Since his return his old unrest claimed him. It was blotting out all that he had believed was his––ideals; the meaning of life; love; duty; even his city––his––was threatened. Nothing any longer seemed safe unless it were battled for. There was something he owed––what was it?
Try as he valiantly did, Northrup could put little thought in his work––it eluded him. He began, at first unconsciously, to plan for going away, while, consciously, he deceived himself by thinking that he was readjusting himself to his own widened niche in the wall!
When Northrup descended from his tower, he became as other men and the grim lines of lips and jaws relaxed. He was with them who first caught the wider vision of brotherhood.
At once, upon his return, he had taken Manly into his confidence about his mother, and that simple soul brushed aside the sentimental rubbish with which Kathryn had cluttered the situation.
“It’s all damned rot, Brace,” he snapped. “You had a 229 grandmother who did work that was never meant for women to do––laid a carpet or tore one up, I forget which, I heard the story from my father––and she developed cancer––more likely it wasn’t cancer––I don’t think my father was ever sure.

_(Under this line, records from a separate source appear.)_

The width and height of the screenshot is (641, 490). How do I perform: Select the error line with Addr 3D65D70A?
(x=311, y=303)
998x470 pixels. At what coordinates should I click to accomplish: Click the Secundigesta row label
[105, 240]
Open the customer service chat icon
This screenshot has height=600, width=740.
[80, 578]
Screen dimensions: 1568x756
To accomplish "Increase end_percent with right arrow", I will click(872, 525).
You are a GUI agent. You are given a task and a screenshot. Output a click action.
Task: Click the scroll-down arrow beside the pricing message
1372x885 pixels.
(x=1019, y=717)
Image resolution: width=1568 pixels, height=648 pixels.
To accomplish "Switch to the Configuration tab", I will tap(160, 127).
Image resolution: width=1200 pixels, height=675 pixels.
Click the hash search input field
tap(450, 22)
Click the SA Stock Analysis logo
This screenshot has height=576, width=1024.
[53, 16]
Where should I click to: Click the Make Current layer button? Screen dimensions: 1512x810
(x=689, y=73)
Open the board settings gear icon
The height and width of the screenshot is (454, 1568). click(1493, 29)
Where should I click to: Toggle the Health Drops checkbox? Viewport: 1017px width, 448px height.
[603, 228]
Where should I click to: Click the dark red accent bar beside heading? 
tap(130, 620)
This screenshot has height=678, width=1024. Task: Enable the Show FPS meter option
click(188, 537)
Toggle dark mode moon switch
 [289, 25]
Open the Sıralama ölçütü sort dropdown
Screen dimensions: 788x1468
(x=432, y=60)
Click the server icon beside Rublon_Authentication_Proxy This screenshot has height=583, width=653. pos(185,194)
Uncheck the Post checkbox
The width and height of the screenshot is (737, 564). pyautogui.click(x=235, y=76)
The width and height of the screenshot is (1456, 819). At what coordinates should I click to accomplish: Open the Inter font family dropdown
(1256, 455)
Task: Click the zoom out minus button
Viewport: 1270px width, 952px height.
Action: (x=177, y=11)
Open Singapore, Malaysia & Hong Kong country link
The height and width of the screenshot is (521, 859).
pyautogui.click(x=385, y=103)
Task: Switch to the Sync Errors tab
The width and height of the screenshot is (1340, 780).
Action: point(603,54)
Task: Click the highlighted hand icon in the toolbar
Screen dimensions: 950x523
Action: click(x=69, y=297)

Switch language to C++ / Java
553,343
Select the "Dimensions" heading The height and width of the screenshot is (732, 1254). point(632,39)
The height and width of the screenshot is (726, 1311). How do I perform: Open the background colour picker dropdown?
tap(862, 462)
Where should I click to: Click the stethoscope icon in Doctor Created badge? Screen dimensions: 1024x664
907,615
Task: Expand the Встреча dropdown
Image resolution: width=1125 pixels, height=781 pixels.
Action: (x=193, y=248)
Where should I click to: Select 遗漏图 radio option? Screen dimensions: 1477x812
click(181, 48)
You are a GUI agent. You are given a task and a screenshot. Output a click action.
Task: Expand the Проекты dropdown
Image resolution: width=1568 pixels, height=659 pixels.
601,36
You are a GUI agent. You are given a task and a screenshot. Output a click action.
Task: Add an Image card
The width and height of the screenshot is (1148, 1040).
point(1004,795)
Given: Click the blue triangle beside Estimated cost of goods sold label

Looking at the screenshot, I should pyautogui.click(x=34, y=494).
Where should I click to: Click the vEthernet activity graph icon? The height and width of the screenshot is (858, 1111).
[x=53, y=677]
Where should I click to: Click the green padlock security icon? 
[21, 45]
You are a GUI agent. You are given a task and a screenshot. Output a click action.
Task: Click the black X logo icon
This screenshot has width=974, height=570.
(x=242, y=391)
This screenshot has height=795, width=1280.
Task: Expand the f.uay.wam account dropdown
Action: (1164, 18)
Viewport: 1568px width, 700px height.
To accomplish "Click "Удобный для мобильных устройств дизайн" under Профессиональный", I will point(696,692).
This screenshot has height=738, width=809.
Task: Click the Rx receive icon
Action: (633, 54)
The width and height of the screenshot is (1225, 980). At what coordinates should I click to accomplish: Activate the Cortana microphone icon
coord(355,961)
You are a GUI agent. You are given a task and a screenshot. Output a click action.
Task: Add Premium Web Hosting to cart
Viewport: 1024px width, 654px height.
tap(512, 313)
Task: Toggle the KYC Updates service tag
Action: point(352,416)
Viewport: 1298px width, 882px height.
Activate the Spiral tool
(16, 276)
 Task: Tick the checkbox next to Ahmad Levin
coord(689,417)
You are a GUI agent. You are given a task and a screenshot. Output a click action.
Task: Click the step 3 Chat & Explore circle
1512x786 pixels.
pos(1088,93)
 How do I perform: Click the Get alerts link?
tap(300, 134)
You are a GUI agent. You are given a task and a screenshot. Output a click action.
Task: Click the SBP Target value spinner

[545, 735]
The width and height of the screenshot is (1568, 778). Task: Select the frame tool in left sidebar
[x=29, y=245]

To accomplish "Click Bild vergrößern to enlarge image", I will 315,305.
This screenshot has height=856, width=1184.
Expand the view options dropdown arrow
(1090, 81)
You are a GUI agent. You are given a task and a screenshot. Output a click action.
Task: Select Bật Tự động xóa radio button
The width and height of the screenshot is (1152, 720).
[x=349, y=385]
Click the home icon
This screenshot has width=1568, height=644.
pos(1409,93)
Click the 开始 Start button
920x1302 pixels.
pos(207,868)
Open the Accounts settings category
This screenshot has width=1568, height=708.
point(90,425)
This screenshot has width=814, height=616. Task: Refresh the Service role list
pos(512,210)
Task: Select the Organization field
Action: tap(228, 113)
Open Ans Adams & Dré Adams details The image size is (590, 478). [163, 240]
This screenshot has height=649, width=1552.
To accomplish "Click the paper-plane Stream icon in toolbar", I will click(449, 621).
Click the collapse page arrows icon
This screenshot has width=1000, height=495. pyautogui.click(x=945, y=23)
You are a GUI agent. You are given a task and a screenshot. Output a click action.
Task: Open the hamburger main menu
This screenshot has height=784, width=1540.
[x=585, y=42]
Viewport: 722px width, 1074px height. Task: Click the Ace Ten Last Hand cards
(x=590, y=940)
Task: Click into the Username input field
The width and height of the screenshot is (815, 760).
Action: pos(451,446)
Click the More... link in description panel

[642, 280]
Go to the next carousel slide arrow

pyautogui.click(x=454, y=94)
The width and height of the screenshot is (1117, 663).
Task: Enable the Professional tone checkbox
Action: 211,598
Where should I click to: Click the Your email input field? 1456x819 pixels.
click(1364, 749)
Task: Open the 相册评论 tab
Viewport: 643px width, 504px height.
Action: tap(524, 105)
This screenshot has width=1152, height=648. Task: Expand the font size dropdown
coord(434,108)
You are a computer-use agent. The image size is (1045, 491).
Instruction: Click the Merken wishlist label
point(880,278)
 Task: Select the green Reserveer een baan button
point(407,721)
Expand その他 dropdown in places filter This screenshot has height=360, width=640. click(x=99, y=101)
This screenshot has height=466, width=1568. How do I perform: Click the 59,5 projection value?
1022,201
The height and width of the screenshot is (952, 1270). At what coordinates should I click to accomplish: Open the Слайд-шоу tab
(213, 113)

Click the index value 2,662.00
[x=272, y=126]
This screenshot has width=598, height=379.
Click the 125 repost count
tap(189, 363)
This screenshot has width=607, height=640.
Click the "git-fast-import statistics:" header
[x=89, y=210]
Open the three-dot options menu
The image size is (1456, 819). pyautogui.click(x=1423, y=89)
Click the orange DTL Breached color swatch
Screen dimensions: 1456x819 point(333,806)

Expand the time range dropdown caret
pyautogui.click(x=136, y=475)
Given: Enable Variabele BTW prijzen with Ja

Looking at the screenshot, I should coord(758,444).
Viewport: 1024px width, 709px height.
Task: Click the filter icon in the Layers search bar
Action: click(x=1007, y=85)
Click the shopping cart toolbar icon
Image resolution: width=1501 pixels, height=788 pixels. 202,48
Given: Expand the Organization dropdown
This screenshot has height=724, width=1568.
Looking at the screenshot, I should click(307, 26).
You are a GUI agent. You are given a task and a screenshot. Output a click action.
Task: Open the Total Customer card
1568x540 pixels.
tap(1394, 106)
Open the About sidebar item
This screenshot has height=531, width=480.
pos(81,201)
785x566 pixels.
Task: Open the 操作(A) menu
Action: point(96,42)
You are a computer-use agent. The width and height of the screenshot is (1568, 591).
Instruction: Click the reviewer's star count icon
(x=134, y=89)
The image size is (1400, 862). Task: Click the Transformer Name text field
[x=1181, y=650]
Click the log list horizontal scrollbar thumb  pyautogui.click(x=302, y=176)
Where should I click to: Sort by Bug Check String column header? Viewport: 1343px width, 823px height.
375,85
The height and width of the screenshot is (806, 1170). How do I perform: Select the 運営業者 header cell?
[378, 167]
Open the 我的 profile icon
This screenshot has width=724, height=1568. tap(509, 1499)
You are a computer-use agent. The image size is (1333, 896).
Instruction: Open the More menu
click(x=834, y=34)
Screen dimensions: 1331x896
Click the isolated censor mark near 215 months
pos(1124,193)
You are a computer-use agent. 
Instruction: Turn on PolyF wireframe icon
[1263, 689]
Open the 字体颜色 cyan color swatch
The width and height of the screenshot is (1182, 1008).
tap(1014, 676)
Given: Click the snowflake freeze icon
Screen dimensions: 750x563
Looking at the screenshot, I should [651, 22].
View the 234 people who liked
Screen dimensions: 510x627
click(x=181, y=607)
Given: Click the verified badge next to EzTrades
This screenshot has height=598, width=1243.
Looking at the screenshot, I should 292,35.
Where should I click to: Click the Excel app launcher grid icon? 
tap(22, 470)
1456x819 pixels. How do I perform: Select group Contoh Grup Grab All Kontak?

But, good Lord! why should her descendants inherit an accident? I thought I’d talked your mother out of that nonsense.”
Thus reassured, Northrup told Kathryn that all the secret diplomacy was to be abandoned and that his mother must work with them.
“But, Brace dear, you don’t blame me for my fright? I was so worried!”
“No, little girl, you were a trump. I’ll never forget how you stood by!”
So Helen Northrup put herself in Manly’s hands––those strong, faithful hands. She went to a hospital for various tests. She was calm but often afraid. She sometimes looked at the pleasant, thronged streets and felt a loneliness, as if she missed herself from among her kind. Manly pooh-poohed and shrugged his broad shoulders.
“Women! women!” he ejaculated, but there were hours when he, too, had his fears.